* Exercise objective *
Copy everything from the line containing "Where should I" down to the end of the listing below, replacing "magnifier" with "icon" and changing nothing else. Leave the pictures out.

* Data in this exercise *
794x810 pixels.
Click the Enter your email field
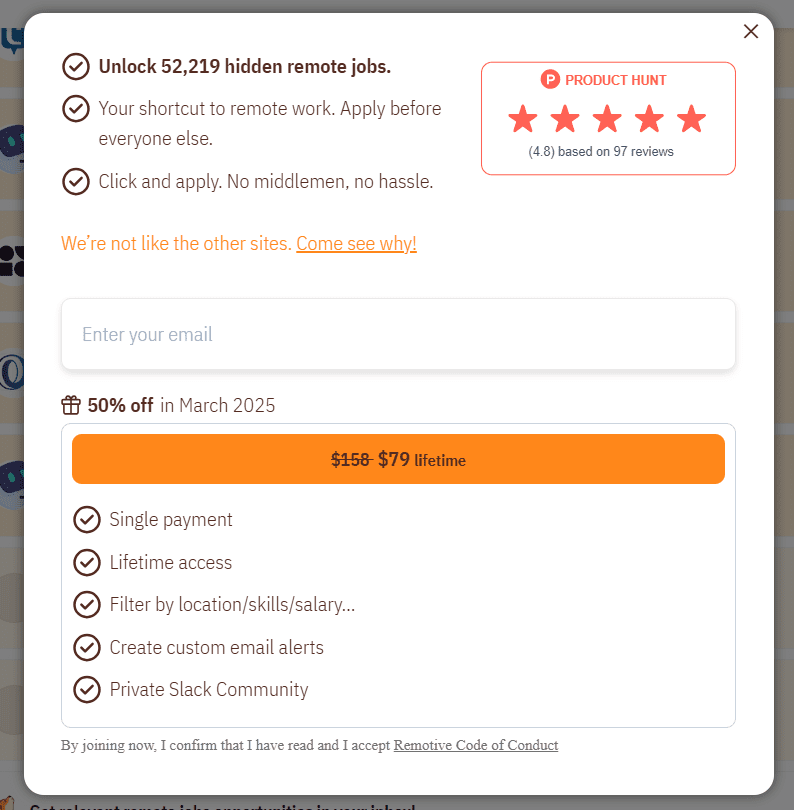pyautogui.click(x=397, y=334)
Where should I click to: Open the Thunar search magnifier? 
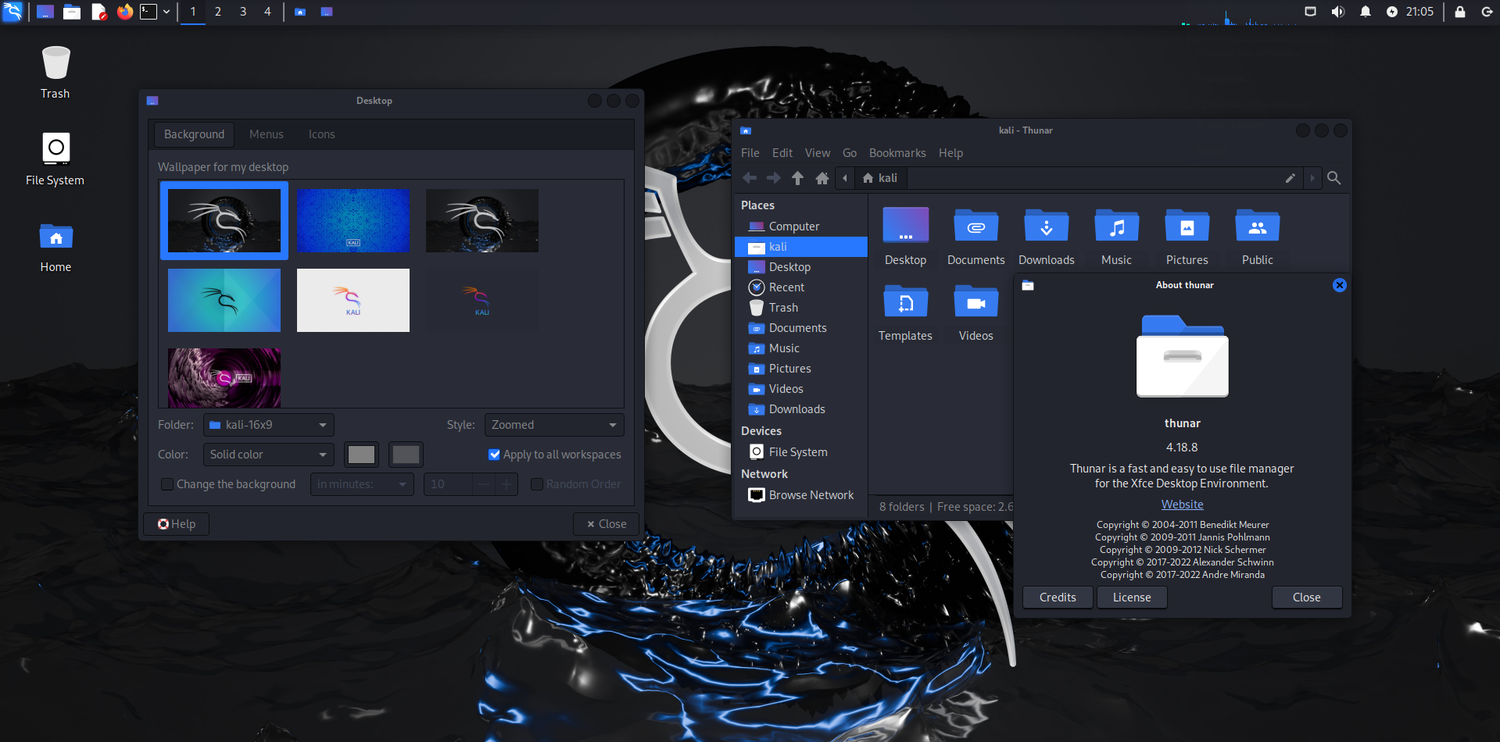tap(1334, 178)
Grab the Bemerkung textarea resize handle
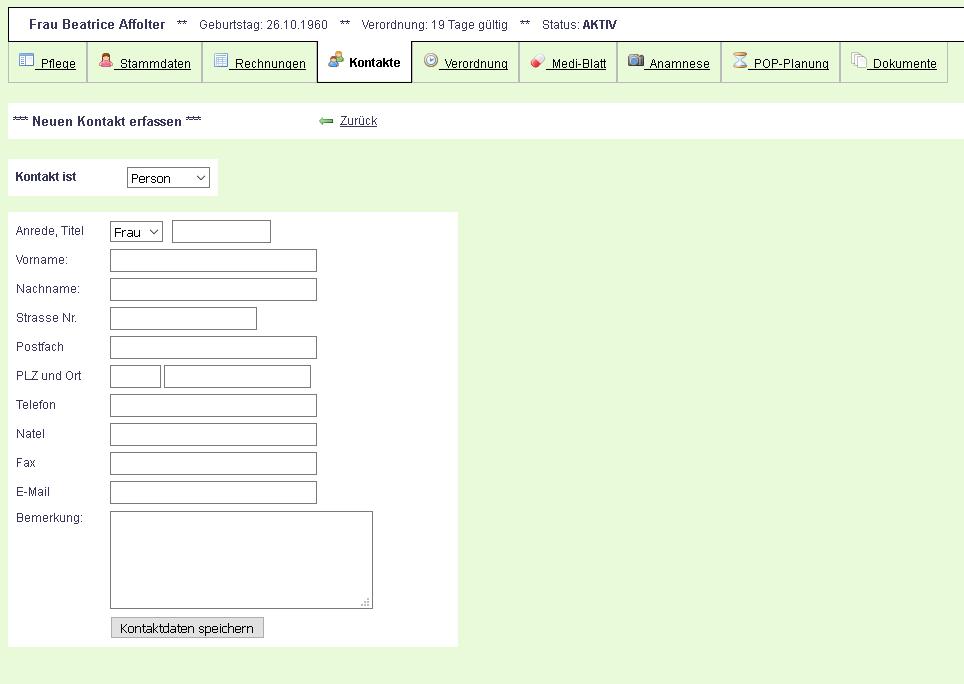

* Result of the task *
Where should I click to: Open the Thunar search icon? 
tap(1334, 178)
Grab the Bemerkung textarea resize handle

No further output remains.